Money was needed so shares were taken by thirty individuals totaling one thousand dollars. A meeting was held in February 1811 and after choosing a committee to solicit more funds was adjourned for a week. It was then voted to accept a gift from the town, of the Green, where the meeting house formally stood for a site to erect a school building. At late meetings arrangements for the new building were completed. The school house at first was one story but later a second story was added as a result of a proposition made by the Masons. In the record of the transaction Dec 1820 the new school is first called an Academy.
In the summer of 1821 it was decided to turn over the property to a permanent board of trustees to administer. This new board adopted a constitution which regulated its business and guided their future development. Article 15 provides "there shall be taught in this seminary the English, Latin and Greek languages, Writing, Arithmetic, Music, and the Arts of Speaking; also practical Geometry, Logic, Geography and any of the liberal Arts and Sciences or Languages, as opportunity and ability may hereafter admit and as the corporation shall direct." It also provides for religious instruction which was actually given for many years, and revivals were not infrequent.
From the beginning Hampton Academy took a good standing among schools. Its time of incorporation is proceeded by two schools, Phillips Exeter Academy for Boys and Atkinson Academy but this has not interfered with its prosperity.
The first preceptor was Mr. Andrew Mack who began his duties in September 1811. Many young men, afterwards of high repute in professional and political life, fitted for college here: three of Mr. Webster's sons; Amos Morrill, Judge of the U.S. District Court in Texas; Daniel Clark, who held a like office in New Hampshire twenty-five years, was a founder of the Republican Party and U.S. senator; Moses Norris, a member of Congress; James Jay, railroad king; James Grimes, for three years governor of Iowa; Amos Tuck, lawyer and representative to Congress; and many more.

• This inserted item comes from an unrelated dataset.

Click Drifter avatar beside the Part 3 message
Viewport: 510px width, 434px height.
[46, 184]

Early preceptors were for the most part men of learning and culture commanding respect and often winning the warm affection of their pupils. A young ladies department was established after the enlargement of the building in 1821. It was entirely distinct under the charge of a preceptress.
In 1837 Mr. Amos Tuck was principal and also a trustee. It was during his term of office that philosophical and chemical apparatus was purchased and chemistry and physics added to the curriculum. It has been an important part of the program ever since. Mr. Tuck has remembered his association with the academy and has been a benefactor a number of times since.

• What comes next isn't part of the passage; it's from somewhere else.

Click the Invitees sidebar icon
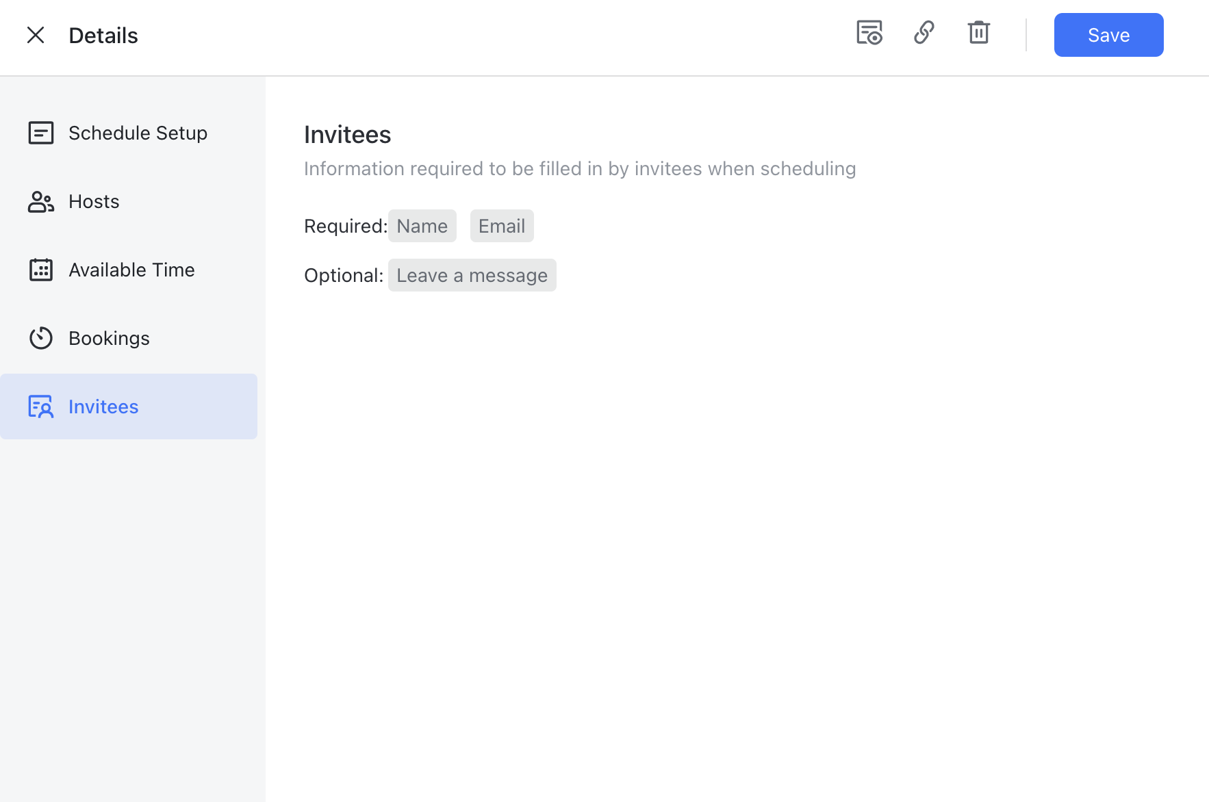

On August 29th 1851, the Academy building burned to the ground from some unknown cause. At first there was talk of fixing up the old Congregational Church for a town house and Academy, but no satisfactory arrangement could be made. Finally the trustees decided to build anew and chose a committee for that purpose. Through the efforts of Mr. Norris and Mr. Thomas Ward, funds were solicited and a new building completed. It is the one now in use.

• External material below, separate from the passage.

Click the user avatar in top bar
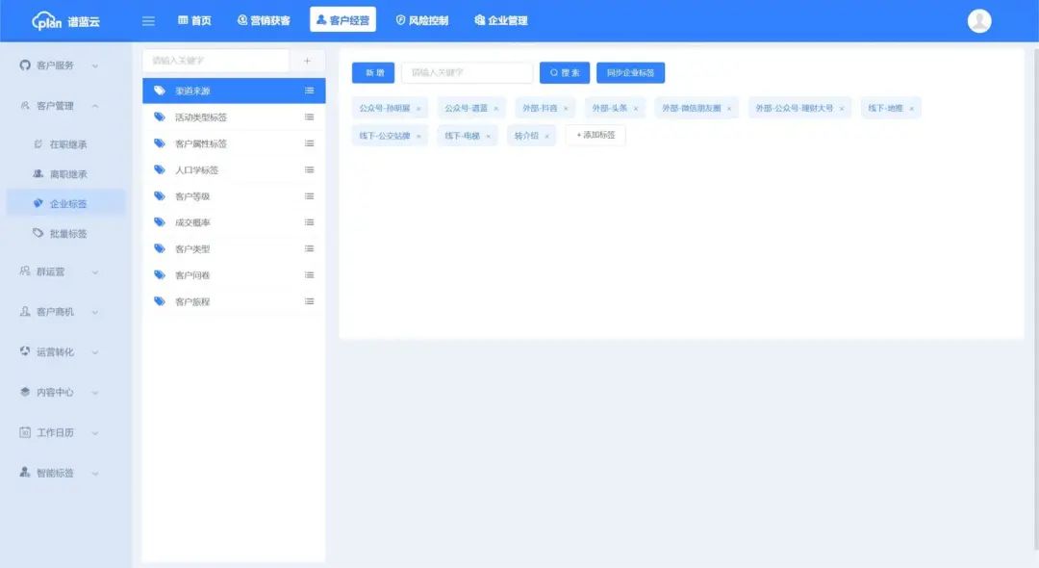 coord(978,21)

Only the first story was used as a school the upper being designated for a hall. In 1866, it was rented to a Division of the Sons of Temperance.
After the completion of the new Academy, the funds of the institution were reduced to about one thousand dollars. Since that time the trustees have received a considerable number of bequests, the interest of which is used for the maintenance of the school.
There have been several societies in connection with the school. The most outstanding is the Olive Branch Society which was incorporated about 1832. Its members collected a library of several hundred volumes of valuable books. All of which were lost in the fire. The purpose of the society was for promotion and improvement of writing and extemporaneous speaking. There was also at about the same time a debating club known as the Ceceronian Society. Not much is known of it except from the writings of Joseph Dow.
Several propositions were made at different times to move the Academy to a more central location. In 1871, the movement had gained approval of the trustees.
At a special town meeting in June 1872, the town voted to establish a high school and a committee was chosen to confer with the trustees for the removal and use of the Academy's building for a high school. An agreement was reached and an enabling act procured from the Legislature on July 3rd, 1872. A lot has been purchased and preparations made to move the building when the whole plan was frustrated, through the opposition of certain individuals of influence.
Still the question as ignited from time to time until the Odd Fellows offered to rent the hall if the building was suitably located. On March 1, 1881, a committee of trustees was chosen to buy land and move the building. Christopher G. Toppan donated an acre of land well situated between the two main beach roads.
The building was raised from its old foundations and placed on two long wooden stringers kept in place by cross timbers, heavy chain cables borrowed from the Portsmouth Naval Yard were made fast to the stringers and eighty yoke of oxen attached to them.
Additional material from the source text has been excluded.